Produced by researchers at the Chinese Academy of Sciences, it detects movements by patients (which can affect MRI results) in real time, thus reducing errors and the length of examinations
Having an MRI scan could be a much more comfortable experience in the future, as patients might be able to make small movements without having to redo the scan or spend a lot longer in the scanner. At present, patients have to stay completely still for minutes at a time because any shift from the optimum position affects the images, causing what are known as “motion artefacts”. However, staying completely still is far from simple and people can end up moving. It’s up to the MRI technician to notice any involuntary (or voluntary) movements by patients and interrupt examinations, when necessary, then resume when they are back in the right position. This approach relies on direct observation, so it can obviously lead to errors, delays and inaccuracies in the end results.
To resolve this issue, a group of engineers from the Chinese Academy of Sciences in Beijing have created a special sensor that goes under the part of the body being examined and sends a signal if the patient moves, automatically interrupting the scan, then starting it again when the patient is back in the right position and lying still once again. It might seem like a simple idea, but it’s tricky to put into practice with traditional sensors, because devices of this kind tend to interfere with the magnetic fields generated by the “machine” and affect the results. Consequently, they are not used.

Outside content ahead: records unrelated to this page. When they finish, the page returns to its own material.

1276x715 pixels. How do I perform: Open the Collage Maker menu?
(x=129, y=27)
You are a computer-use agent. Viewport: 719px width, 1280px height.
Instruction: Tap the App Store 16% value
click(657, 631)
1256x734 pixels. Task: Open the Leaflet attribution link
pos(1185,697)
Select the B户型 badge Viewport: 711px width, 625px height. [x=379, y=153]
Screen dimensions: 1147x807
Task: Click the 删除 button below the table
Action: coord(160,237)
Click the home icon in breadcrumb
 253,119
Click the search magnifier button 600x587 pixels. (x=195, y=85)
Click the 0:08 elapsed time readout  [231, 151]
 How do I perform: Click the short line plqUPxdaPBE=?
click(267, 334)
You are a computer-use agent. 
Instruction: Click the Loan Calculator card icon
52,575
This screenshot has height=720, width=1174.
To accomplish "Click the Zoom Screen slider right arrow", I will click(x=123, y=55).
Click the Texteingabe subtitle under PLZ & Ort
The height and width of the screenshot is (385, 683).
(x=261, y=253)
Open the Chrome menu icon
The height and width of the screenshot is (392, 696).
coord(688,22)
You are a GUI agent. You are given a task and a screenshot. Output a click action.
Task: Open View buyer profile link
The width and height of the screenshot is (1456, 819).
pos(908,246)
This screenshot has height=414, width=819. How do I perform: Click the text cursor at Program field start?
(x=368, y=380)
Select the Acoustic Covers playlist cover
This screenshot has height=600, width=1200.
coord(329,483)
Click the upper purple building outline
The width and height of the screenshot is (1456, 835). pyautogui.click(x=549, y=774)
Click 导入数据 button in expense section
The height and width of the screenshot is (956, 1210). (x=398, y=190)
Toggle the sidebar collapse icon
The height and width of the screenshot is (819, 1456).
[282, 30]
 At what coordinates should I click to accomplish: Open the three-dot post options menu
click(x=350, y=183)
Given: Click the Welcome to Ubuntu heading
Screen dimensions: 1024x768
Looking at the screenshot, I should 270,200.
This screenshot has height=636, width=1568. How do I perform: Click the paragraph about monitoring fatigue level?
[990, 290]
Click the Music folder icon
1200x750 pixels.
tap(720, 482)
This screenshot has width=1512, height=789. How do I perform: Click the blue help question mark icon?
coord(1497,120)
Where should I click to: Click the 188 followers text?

So what have the Chinese researchers done? In the scientific journal ACS Sensors, they have explained that the new sensor uses a “triboelectric nanogenerator” (that’s the technical term for it) that can convert simple mechanical energy – such as movement or vibration – into electricity, with no need for magnetic materials. To put that in terms that are easier to grasp, in some cases, when two different materials touch each other and are then separated, there’s a transfer of electrons between the materials that creates an electric charge (for example, this is the process behind the “sparks” that are sometimes produced when you move around in synthetic clothing). Separating these charges induces a potential difference that can be used to generate an electric current.
The sensor developed by the Chinese researchers has a central layer of silicone between two layers of plastic film painted with graphite-based ink that can conduct weak electric currents. When pressure is put on the two plastic layers (for example, if a patient moves), their electrostatic charges move thanks to the conductive ink, creating a current that then flows out through a wire. The sensor can be fitted on a normal MRI table, and it does not create any interference.
During tests, when the patient turned their head or lifted it off the table, the sensor detected the movements, transmitted a signal to a computer and played an audible alert. The scan was interrupted automatically.
According to the researchers, a sensor of this kind could help to make MRI scans more efficient and less frustrating for both patients and technicians, while also producing better images.